Apart from the priority, each rule has also a selector and an action. The selector tells us whether the rule applies to the packet at hand. If it does, the action is executed. The most common action is to consult a particular routing table (see the previous section). If that routing table contained a route for our packet, then we’re done; otherwise, we proceed to the next rule.
The rules with priorities 0, 32766 and 32767 above are created automatically by the kernel. To quote the
ip-rule(8) man page:
Priority: 0, Selector: match anything, Action: lookup routing table local (ID 255). The local table is a special routing table containing high priority control routes for local and broadcast addresses.
Priority: 32766, Selector: match anything, Action: lookup routing table main (ID 254). The main table is the normal routing table containing all non-policy routes. This rule may be deleted and/or overrid‐ den with other ones by the administrator.
Priority: 32767, Selector: match anything, Action: lookup routing table default (ID 253). The default table is empty. It is reserved for some post-processing if no previous default rules selected the packet. This rule may also be deleted.

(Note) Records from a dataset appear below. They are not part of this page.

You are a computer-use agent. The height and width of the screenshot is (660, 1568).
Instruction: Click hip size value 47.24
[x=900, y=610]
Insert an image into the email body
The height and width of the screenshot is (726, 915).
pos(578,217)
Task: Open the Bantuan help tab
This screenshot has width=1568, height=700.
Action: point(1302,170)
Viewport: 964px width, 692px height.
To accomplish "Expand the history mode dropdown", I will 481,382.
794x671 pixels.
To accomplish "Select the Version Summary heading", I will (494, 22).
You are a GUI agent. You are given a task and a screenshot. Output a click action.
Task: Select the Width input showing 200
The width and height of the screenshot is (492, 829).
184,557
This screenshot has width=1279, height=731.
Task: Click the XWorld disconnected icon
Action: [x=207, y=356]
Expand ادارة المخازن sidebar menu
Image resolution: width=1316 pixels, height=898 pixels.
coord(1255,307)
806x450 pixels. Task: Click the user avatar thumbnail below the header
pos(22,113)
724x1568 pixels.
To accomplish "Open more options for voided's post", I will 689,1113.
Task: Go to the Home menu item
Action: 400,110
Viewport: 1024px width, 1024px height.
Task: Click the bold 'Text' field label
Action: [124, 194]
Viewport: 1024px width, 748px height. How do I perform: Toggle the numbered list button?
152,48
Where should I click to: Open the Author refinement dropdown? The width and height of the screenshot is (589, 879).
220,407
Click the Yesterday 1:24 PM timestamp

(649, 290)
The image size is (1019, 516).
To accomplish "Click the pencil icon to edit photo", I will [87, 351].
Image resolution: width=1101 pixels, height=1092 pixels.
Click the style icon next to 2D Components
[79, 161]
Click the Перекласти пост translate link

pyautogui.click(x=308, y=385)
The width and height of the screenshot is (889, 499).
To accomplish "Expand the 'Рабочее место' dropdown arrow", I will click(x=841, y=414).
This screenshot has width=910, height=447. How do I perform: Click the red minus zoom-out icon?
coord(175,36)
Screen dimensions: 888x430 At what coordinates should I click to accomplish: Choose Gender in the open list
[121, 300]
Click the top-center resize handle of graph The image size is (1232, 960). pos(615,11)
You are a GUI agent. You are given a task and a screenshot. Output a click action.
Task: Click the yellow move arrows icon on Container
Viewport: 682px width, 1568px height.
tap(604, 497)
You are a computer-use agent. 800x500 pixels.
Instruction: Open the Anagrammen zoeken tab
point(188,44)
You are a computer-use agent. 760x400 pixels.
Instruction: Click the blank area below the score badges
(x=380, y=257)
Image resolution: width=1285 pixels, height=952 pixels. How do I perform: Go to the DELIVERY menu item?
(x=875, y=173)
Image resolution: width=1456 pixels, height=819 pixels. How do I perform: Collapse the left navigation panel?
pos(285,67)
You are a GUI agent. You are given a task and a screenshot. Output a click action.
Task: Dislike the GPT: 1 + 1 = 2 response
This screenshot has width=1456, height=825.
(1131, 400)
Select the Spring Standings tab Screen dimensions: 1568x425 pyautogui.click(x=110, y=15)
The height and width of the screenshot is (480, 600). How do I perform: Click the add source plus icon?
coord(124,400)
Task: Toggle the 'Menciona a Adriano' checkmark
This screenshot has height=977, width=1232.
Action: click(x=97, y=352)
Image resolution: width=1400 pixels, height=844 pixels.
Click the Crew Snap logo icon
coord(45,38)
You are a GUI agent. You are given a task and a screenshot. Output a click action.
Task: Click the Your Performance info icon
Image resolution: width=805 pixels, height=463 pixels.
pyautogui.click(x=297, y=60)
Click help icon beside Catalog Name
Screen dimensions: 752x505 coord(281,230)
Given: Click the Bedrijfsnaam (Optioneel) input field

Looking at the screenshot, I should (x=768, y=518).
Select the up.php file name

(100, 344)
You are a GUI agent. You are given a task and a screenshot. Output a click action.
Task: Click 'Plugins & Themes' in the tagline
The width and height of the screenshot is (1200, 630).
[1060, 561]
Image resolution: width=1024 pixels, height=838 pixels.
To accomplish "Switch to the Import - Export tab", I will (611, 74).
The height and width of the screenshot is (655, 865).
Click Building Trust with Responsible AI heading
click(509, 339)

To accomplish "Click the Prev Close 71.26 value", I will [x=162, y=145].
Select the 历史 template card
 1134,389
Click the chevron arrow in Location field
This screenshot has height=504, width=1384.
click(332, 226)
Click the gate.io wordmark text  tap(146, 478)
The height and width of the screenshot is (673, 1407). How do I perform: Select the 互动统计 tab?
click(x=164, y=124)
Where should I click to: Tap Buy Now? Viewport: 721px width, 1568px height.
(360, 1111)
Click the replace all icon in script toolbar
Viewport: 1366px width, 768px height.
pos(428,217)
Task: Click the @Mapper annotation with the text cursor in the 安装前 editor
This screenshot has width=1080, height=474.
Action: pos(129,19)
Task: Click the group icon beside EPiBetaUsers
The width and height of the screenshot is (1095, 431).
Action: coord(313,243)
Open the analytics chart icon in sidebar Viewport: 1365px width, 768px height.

The other two rules have been created by the wg-quick script. If you want to understand how they work, read on.
Let’s look at the two rules that are added by wg-quick:
32764: from all lookup main suppress_prefixlength 0 32765: not from all fwmark 0xca6c lookup 51820
At first sight, these are quite cryptic: what does
suppress_prefixlength do, what is 0xca6c, and how can a packet be “not from all”?
Let’s start from the 32764 rule: as it has a lower number, it’s considered first.
32764: from all lookup main suppress_prefixlength 0
The rule has no selector, making the kernel consult the
main table for every single packet.
If this was the whole rule, every packet would be routed by the main table, never reaching the VPN. This is why the action also contains a suppressor:
suppress_prefixlength 0. From the
ip-rule(8) man page
suppress_prefixlength NUMBER reject routing decisions that have a prefix length of NUMBER or less.
Here “prefix” refers to the address or range of addresses matched in the routing table. So if you have a route for 10.2.3.4, its prefix length is 32 (bits); if you change it to 10.0.0.0/8, the prefix length will be 8.
What is a prefix of length 0 or less? It’s the empty prefix, 0.0.0.0/0, corresponding to the default route. So if the packet was routed by the default route from
main, that routing decision is ignored; otherwise, it’s respected.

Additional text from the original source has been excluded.